◆ Assignment: Below are records with pictures. Transcribe exactly, and only, the lines from the line with "733x413 pixels." to the line with "You are a computer-use", both ends included, but not the pictures.

◆ Exercise data:
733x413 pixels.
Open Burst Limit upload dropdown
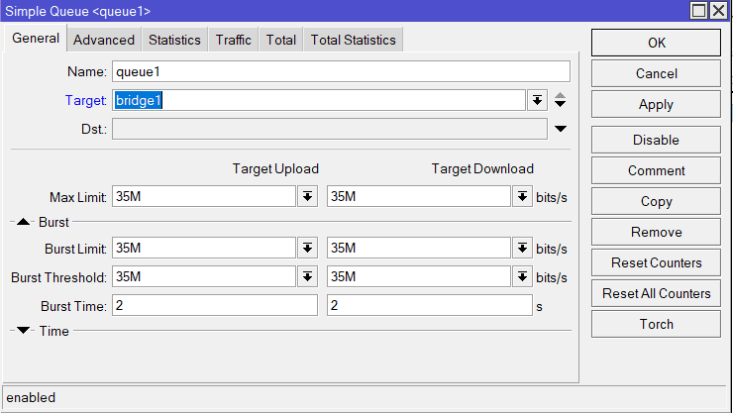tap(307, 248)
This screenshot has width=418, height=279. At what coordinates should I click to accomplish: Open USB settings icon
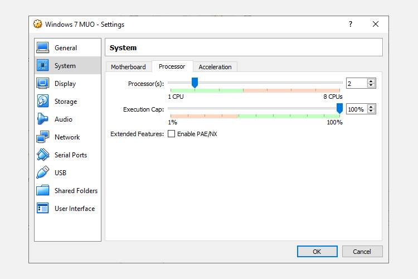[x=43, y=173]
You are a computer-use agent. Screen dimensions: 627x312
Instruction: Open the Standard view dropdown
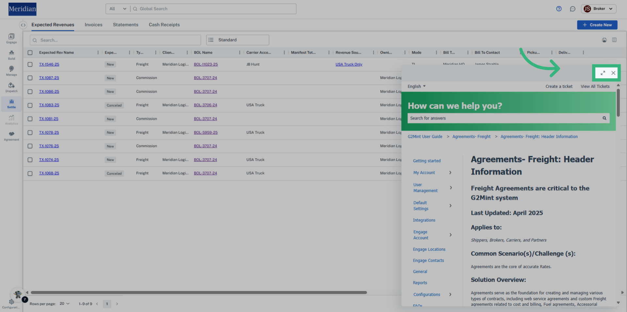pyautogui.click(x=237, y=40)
==
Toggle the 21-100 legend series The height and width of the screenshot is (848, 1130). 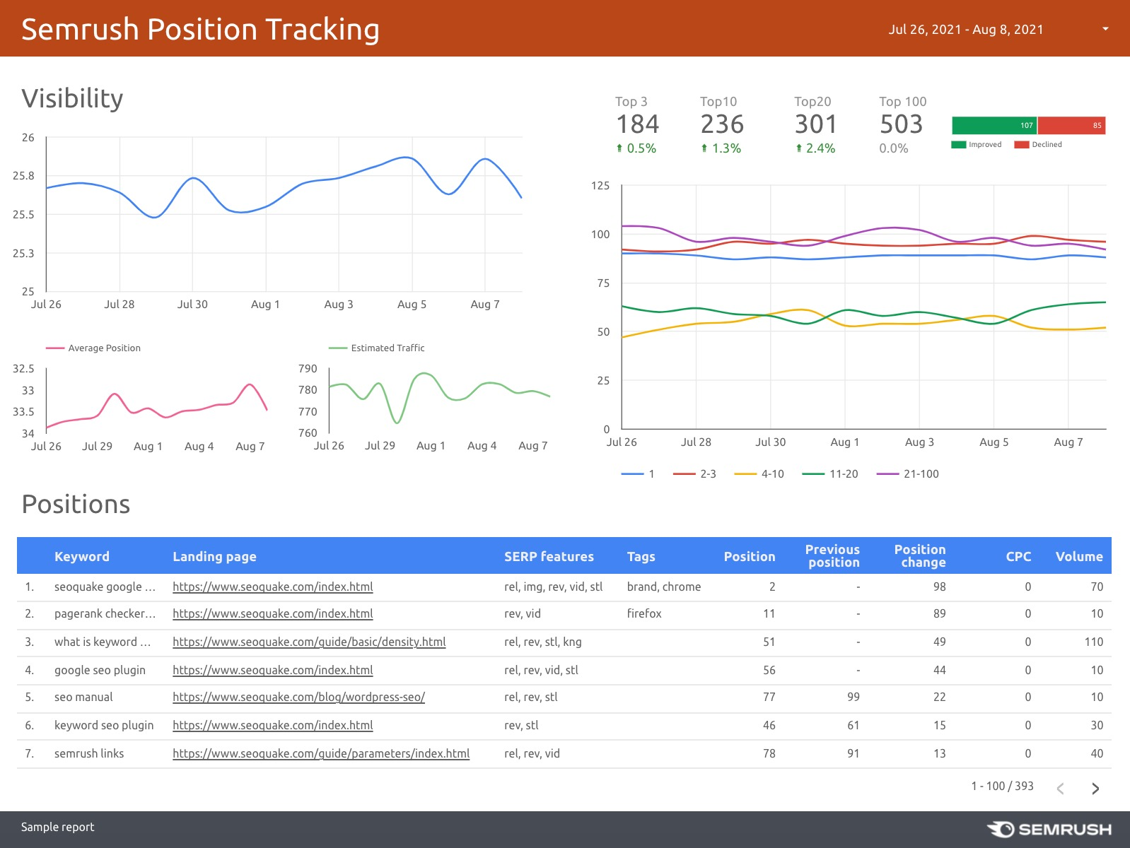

◆ Output for this task:
733x413 pixels.
Open Burst Limit upload dropdown
tap(307, 248)
This screenshot has width=418, height=279. At what coordinates should I click to accomplish: Open USB settings icon
[x=43, y=173]
You are a computer-use agent. Screen dimensions: 627x312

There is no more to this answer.